# Removing Wet Sand From an Empty Tank!?... ideas?



## ChuckRum (Sep 11, 2010)

just transferred all my fish from my 90 to my 180g.
I emptied my 90 gal, and need to get out all the substrate. 
I scooped as much sand as i could so theres just a thin layer now, i got the idea yesterday to hang 2 reptile heat lamps over the sand so it will evaporate and dry out so i can vacuum it up.

any other ideas?, its a big tank, i dont think i want to take it outside and put it on its side to wash out.


----------



## Dienah (Jul 2, 2010)

I ususally scoop out as much as I can, then the rest I would us a squeegy and scoop out the rest, whatever smaller dust parts are left. I fill the tank up with some water and let the sand dust settle then siphon it out.


----------



## chriscro (Dec 3, 2010)

i prefer to bring it outside, its a hassle but its a sure way to make sure you don't scratch the lower part of the side walls by scooping...
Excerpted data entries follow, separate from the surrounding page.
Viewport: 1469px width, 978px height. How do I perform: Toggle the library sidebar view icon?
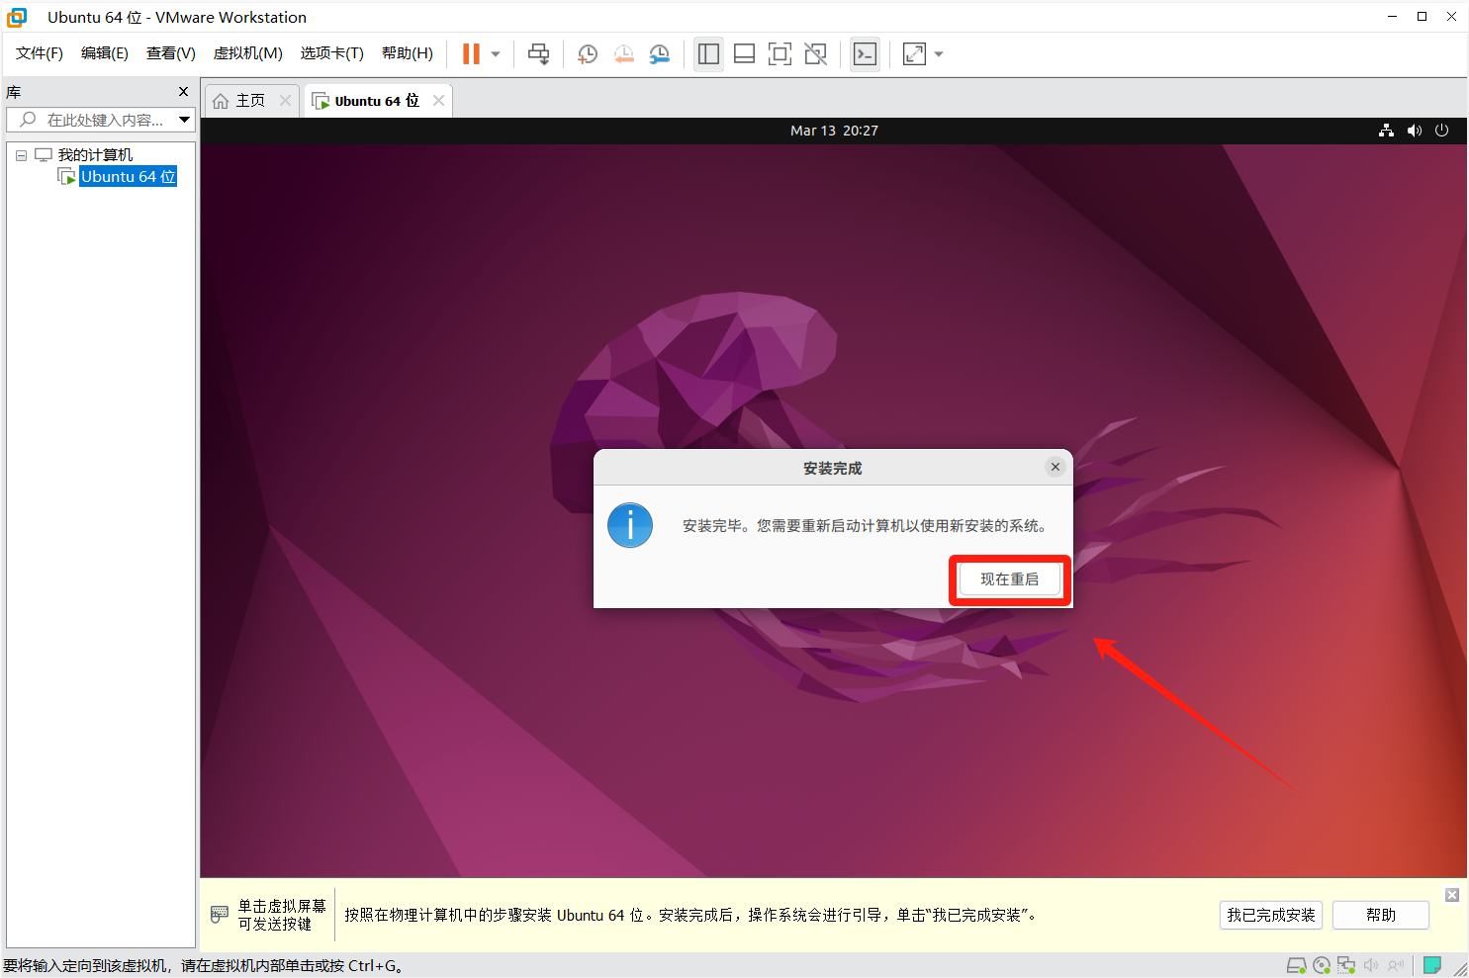708,54
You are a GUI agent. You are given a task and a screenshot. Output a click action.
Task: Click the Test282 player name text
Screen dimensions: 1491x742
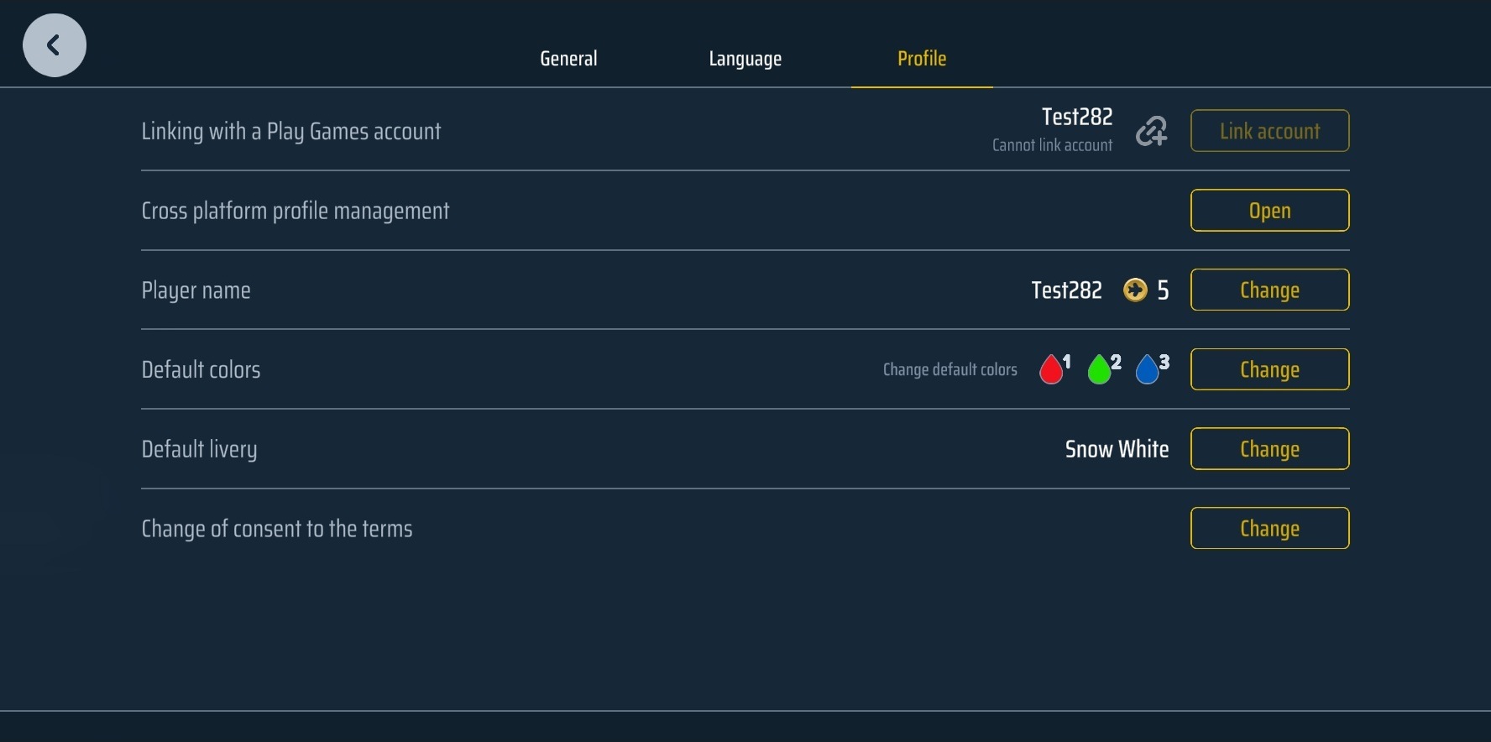pyautogui.click(x=1066, y=290)
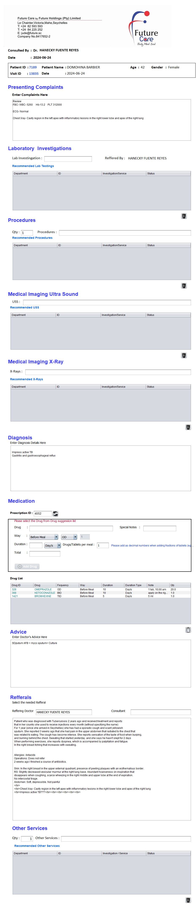Click trash outline icon below Drug List
This screenshot has width=196, height=910.
188,630
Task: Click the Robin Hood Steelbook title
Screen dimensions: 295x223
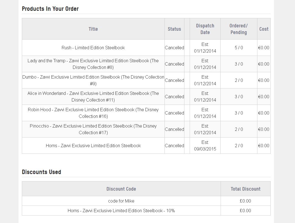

plus you will never get it spotless unless you rinse water etc..


----------



## Riceburner (Mar 14, 2008)

put a flat sided container on the bottom and use you hand to swish water and sand into it. Eventually you will get most of it out....or siphon it into a bucket


----------



## cliff (Aug 30, 2010)

Raise one end, add a little water, siphon to a bucket. Repeat as needed.


----------



## J-P (Feb 27, 2011)

I just did mine ... a shop vac works wonders


----------



## Sinerviz (Apr 2, 2011)

J-P said:


> I just did mine ... a shop vac works wonders


I second the shop vac! Makes this task a breeze!


----------



## ChuckRum (Sep 11, 2010)

Lol i really dont know why i even bother asking questions on this forum since i always end up doing stuff my way 

i evaporated most of the water out of the sand using heat lamps, scooped up as much as i could with a container, then got a wet cloth and grabbed as much as i could. then when there was a llittle left i just vacuumed


----------



## Riceburner (Mar 14, 2008)

everyone has their own way of doing things...depends on what they have to use and the reasons. i.e. keeping the sand or just getting rid of it.


----------